▶ [Your task]: With pictures excluded, copy word for word the lines in the data below from the line containing "Vidalista (405, 901)" through the line containing "ziakashotel.gr (864, 28)".

▶ [Records for processing]:
.....
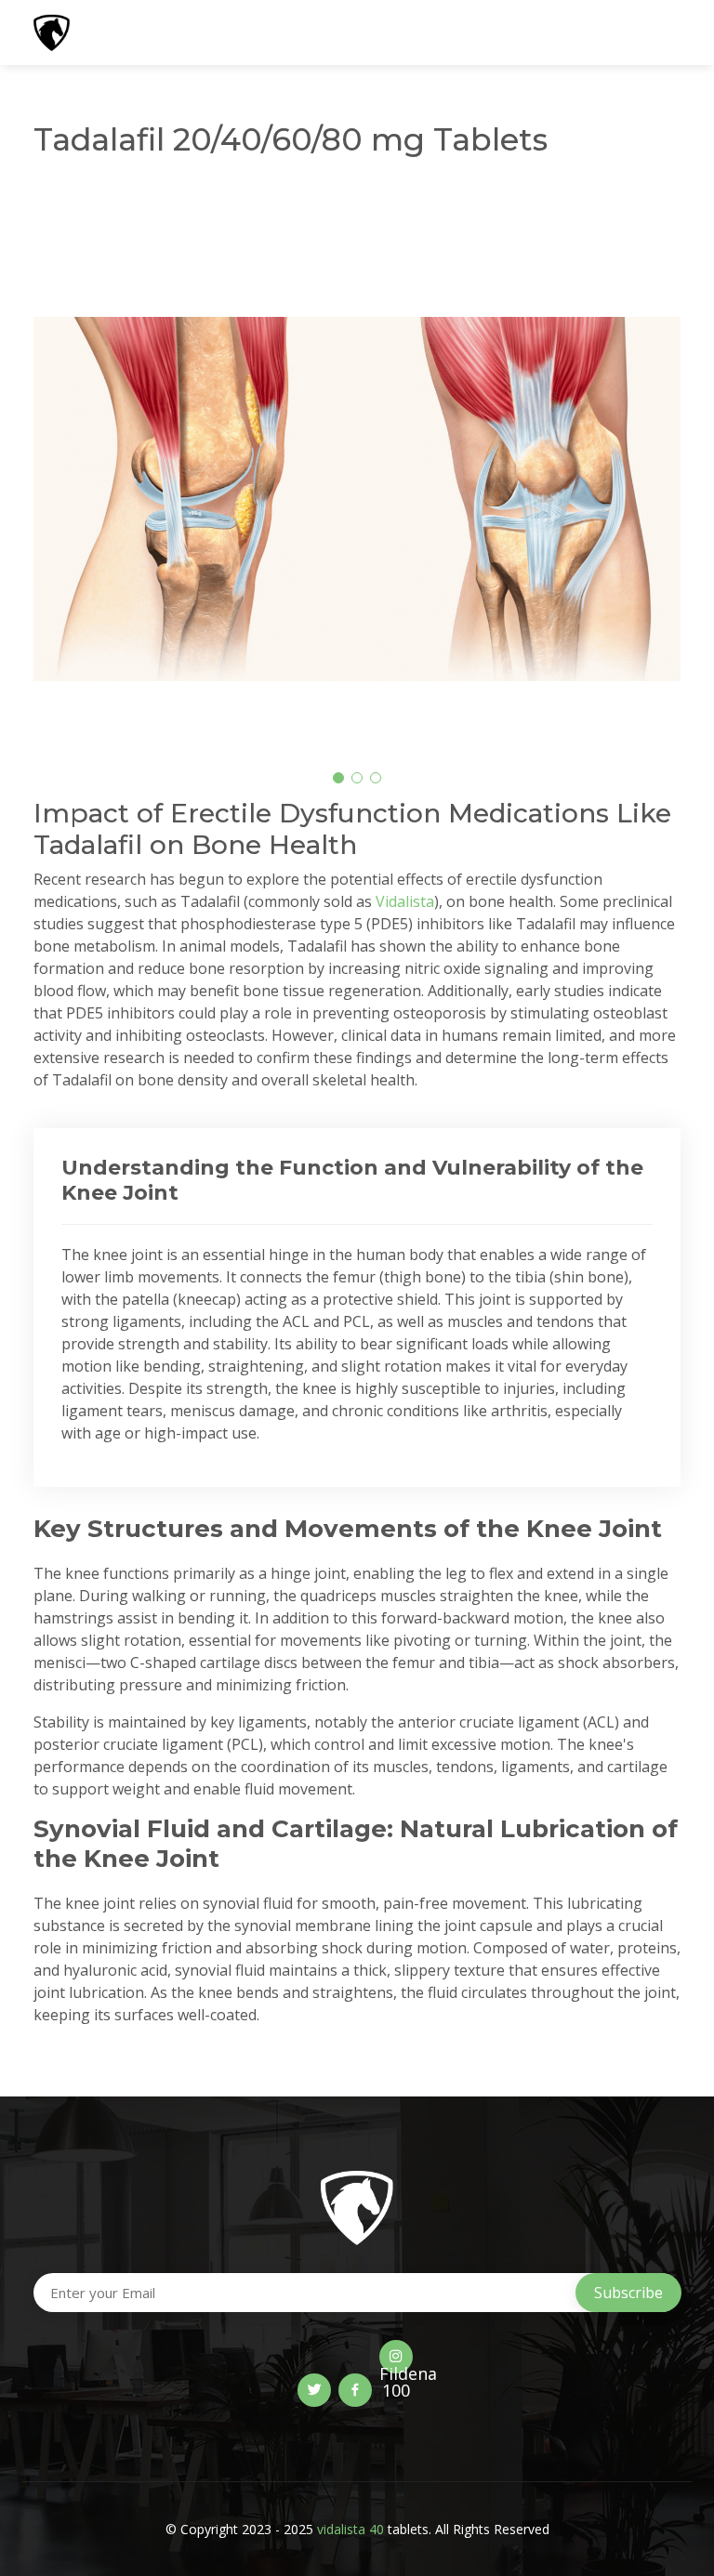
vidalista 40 (350, 2529)
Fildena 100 (396, 2367)
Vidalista (405, 901)
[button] (338, 777)
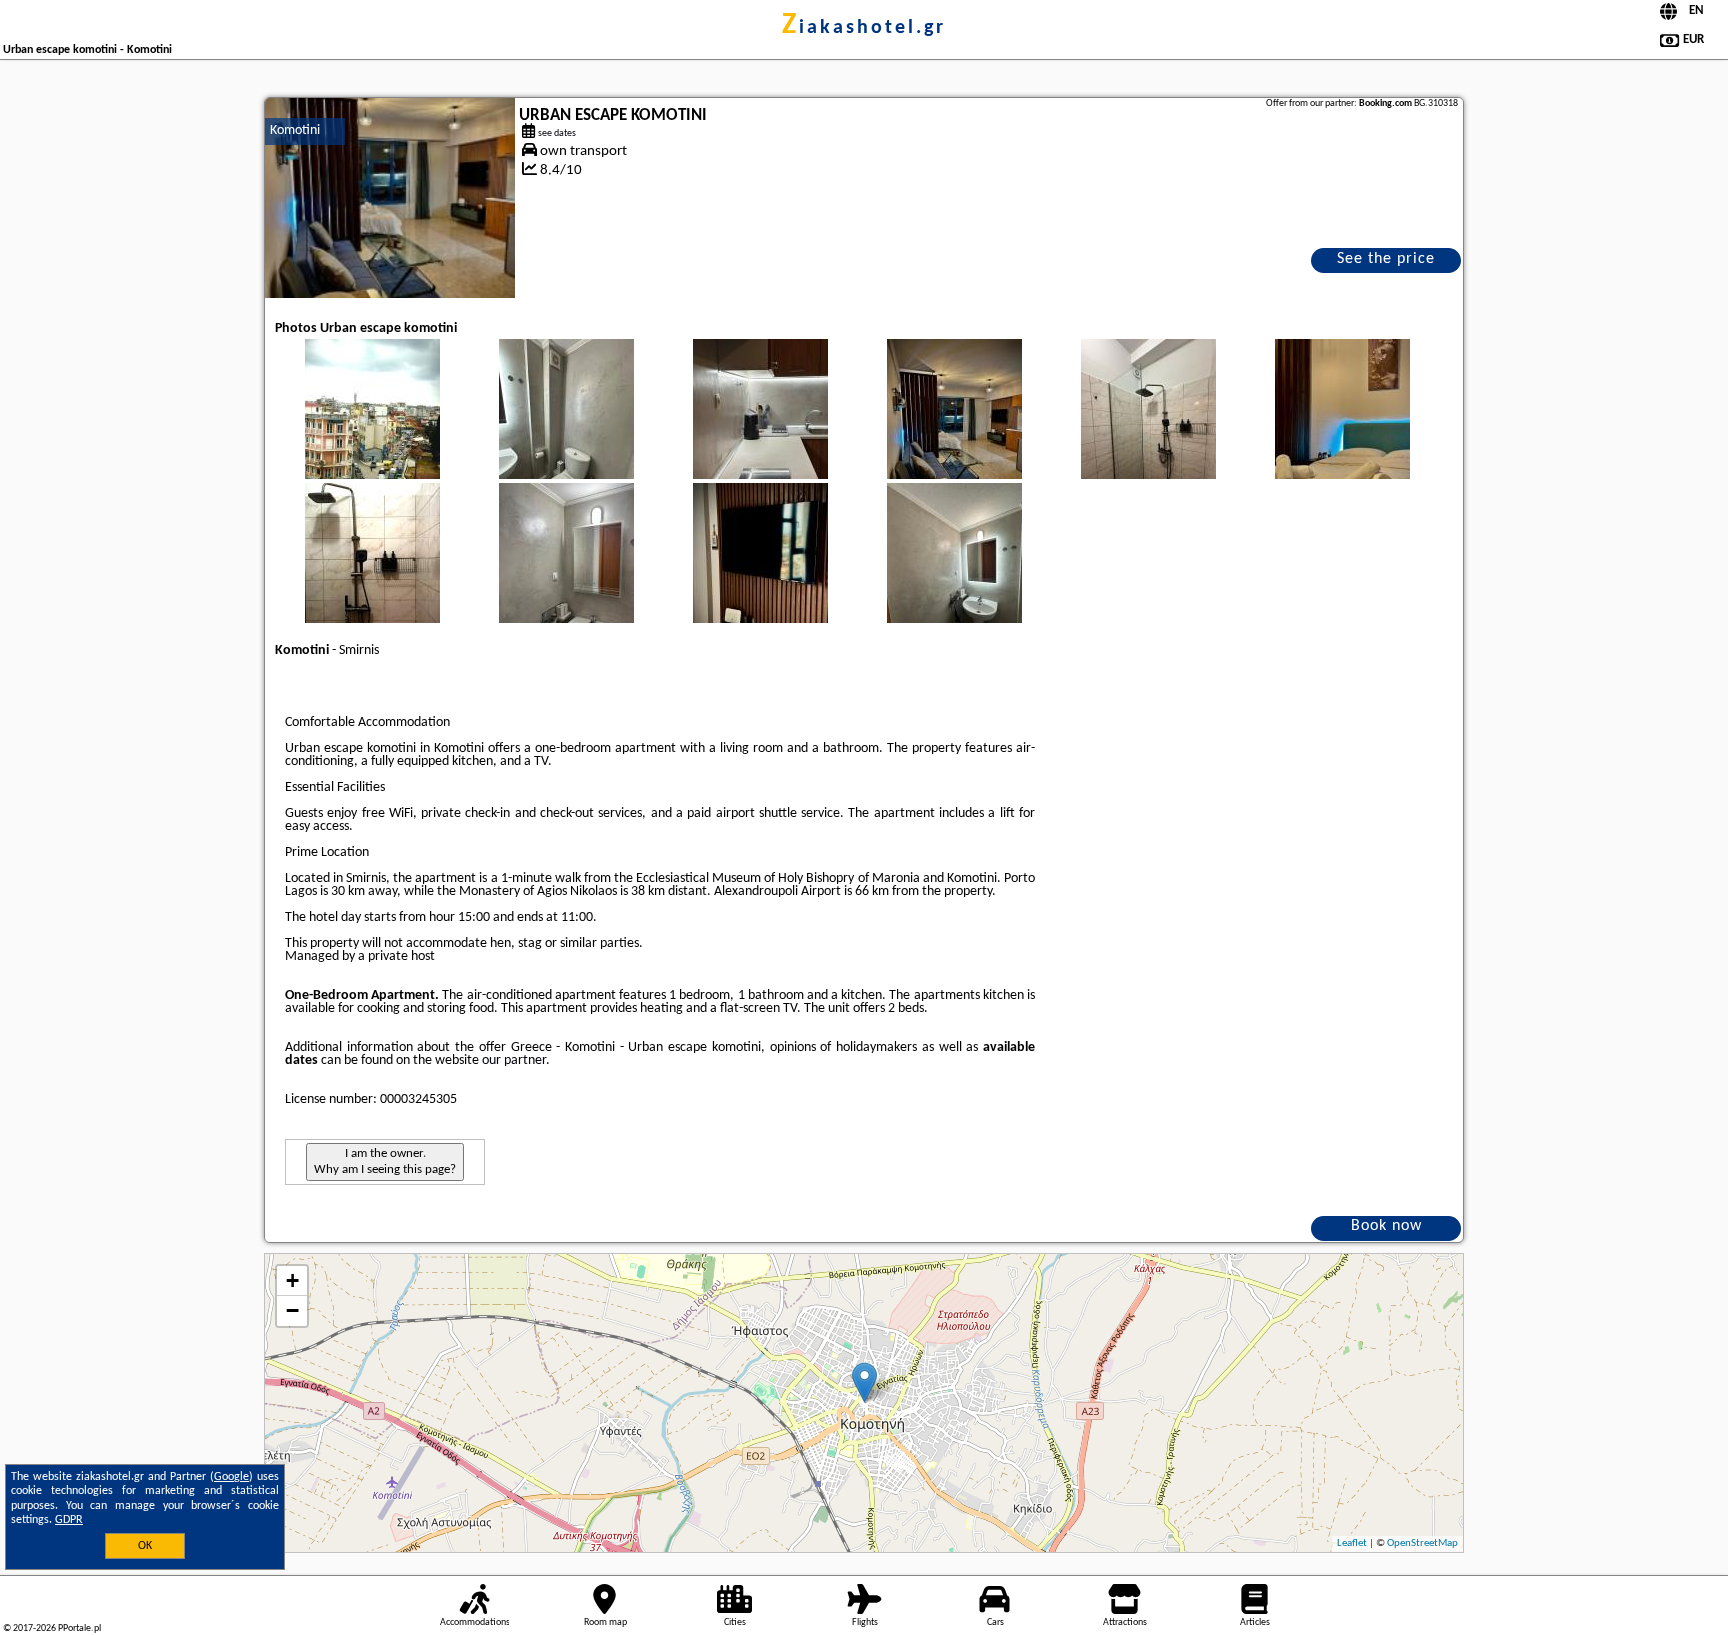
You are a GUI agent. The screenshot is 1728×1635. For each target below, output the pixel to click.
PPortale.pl (79, 1628)
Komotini (295, 130)
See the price (1386, 259)
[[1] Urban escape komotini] (390, 198)
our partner (514, 1060)
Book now (1386, 1226)
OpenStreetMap (1422, 1543)
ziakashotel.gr (864, 28)
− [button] (292, 1310)
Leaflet (1352, 1543)
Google (231, 1477)
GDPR (69, 1520)
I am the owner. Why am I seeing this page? (385, 1161)
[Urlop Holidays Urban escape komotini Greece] (372, 429)
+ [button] (292, 1280)
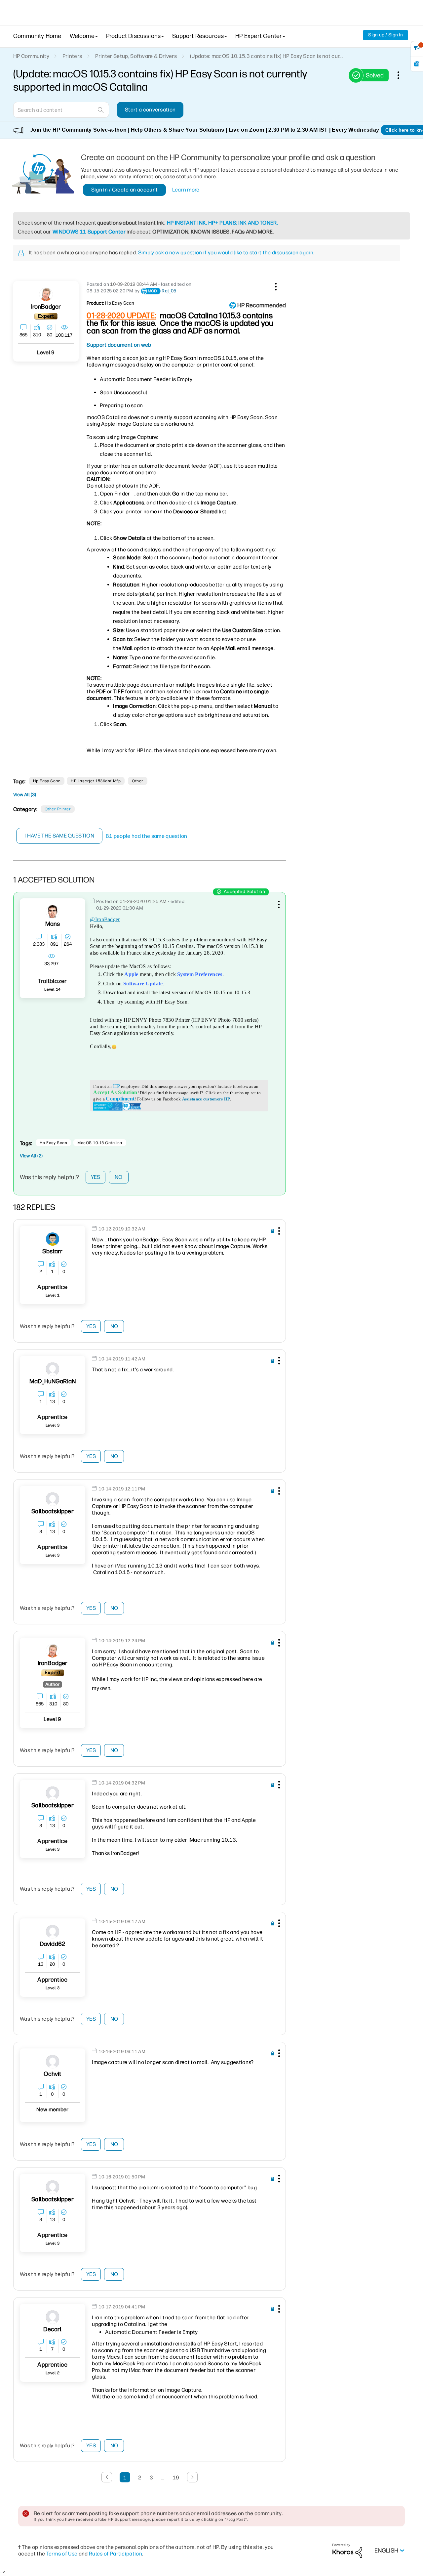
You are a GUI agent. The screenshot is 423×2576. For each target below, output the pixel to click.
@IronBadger (105, 919)
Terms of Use (62, 2554)
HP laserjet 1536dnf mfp (96, 781)
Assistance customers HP (206, 1098)
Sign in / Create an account (124, 190)
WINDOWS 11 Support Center (89, 232)
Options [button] (401, 75)
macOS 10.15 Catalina (99, 1142)
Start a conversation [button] (150, 110)
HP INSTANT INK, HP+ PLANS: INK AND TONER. (222, 223)
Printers (72, 56)
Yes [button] (95, 1177)
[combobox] (61, 110)
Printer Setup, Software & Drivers (136, 56)
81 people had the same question (146, 836)
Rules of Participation (115, 2554)
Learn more (186, 190)
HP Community (31, 56)
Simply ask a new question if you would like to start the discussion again (225, 252)
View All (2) (31, 1156)
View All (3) (24, 794)
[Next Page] (192, 2477)
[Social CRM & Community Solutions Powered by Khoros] (347, 2550)
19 (176, 2477)
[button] (275, 285)
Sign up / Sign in (385, 35)
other (137, 781)
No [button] (119, 1177)
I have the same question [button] (59, 836)
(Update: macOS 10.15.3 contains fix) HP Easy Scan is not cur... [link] (266, 56)
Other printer (58, 809)
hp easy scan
.....
▶ [Solved exercise]:
Vidalista (405, 901)
[button] (338, 777)
You are a GUI agent. The screenshot is 1728×1635. For each target below, output the pixel to click.
PPortale.pl (79, 1628)
Komotini (295, 130)
See the price (1386, 259)
[[1] Urban escape komotini] (390, 198)
our partner (514, 1060)
Book now (1386, 1226)
OpenStreetMap (1422, 1543)
ziakashotel.gr (864, 28)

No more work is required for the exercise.